TASK PROMPT: Please collect every line in the listing below that contains the word "This".

RAW DATA:
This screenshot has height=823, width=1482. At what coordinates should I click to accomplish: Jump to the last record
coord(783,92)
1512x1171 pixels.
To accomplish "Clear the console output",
...
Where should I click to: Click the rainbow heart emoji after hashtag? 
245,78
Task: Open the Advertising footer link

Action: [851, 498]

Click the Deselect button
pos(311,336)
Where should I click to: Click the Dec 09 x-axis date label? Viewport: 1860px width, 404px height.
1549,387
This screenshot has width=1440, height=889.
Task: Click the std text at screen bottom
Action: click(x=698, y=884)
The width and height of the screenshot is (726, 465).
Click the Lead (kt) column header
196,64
---
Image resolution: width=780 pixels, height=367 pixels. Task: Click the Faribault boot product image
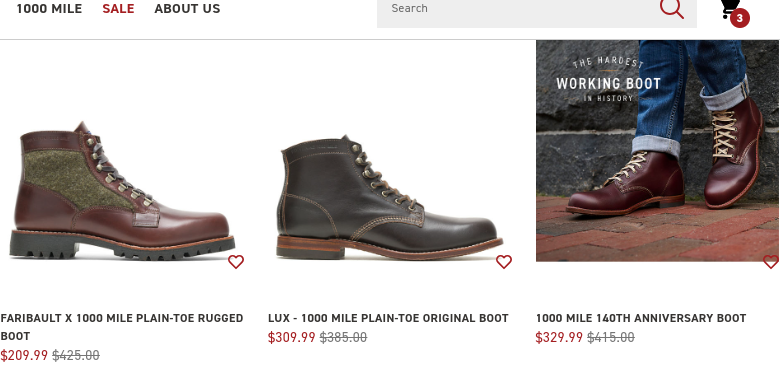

EXERCISE RESULT:
This screenshot has height=823, width=1482. At what coordinates should I click to accomplish: Jump to the last record
This screenshot has width=1440, height=889.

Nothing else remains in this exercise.